Every year I lead a stargazing trip to a beautiful, dark-sky location in Costa Rica. Our destination is on an immense nature preserve and working farm on the Gulf of Nicoya. This is the driest part of the country and we usually go in February, which is the driest (most cloud-free) time of year.
As rich and rewarding as the skies are at night, there’s a tremendous amount to see in the daytime too. Our local naturalist (the always affable and knowledgeable Jorge) conducts daily guided walks to show us the region’s amazing array of birds, monkeys, crocodiles, and other flora and fauna. One of the highlights of our stay is a boat trip up the coast to the nearby mangrove swamps. Costa Rica is a birders delight and the mangrove habitat is an excellent place to add to your life list.

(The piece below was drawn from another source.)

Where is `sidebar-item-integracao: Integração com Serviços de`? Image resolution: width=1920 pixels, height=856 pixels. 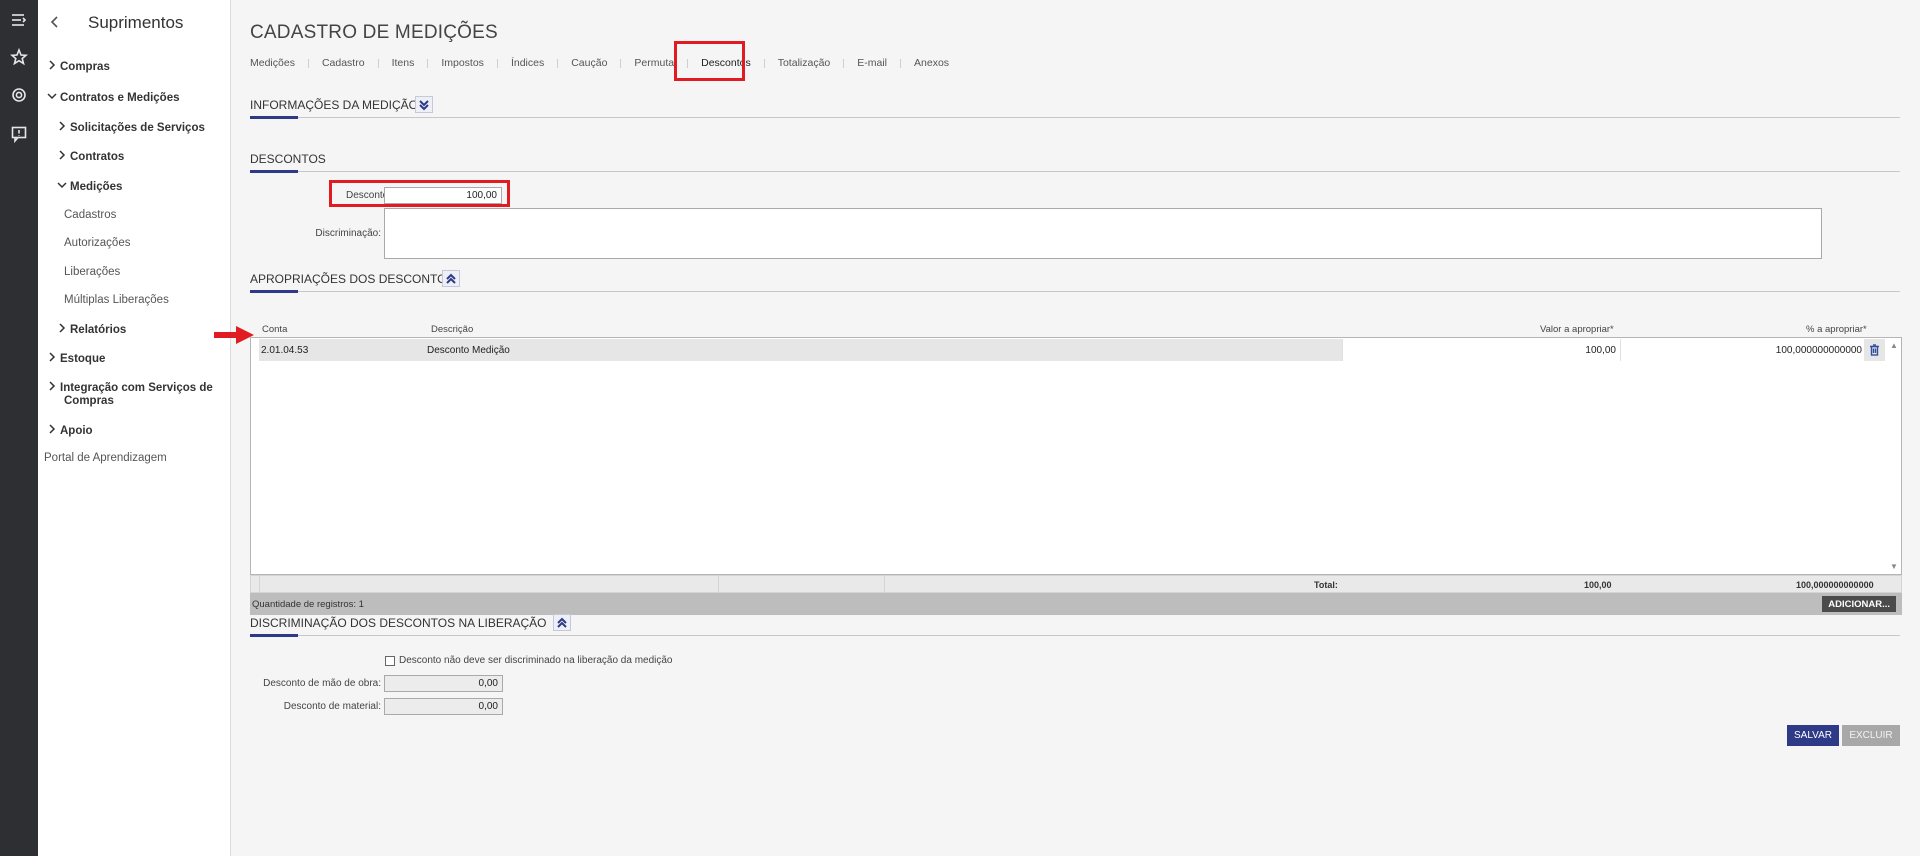 sidebar-item-integracao: Integração com Serviços de is located at coordinates (130, 387).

The main reason we go to Costa Rica though is to enjoy the stars, which is why the tour goes by the banner of the Annual Costa Rica Southern Sky Party. And from our site’s latitude (only 10° north of the equator), the night sky really is spectacular. We get to see parts of the Milky Way that don’t rise from Canadian latitudes (or, for most of the U.S.), including the amazing stretch of densely star-studded Milky Way lying between the Southern Cross (Crux) and the awe-inspiring Eta Carinae Nebula. All this magnificence can be enjoyed with binoculars or a small telescope.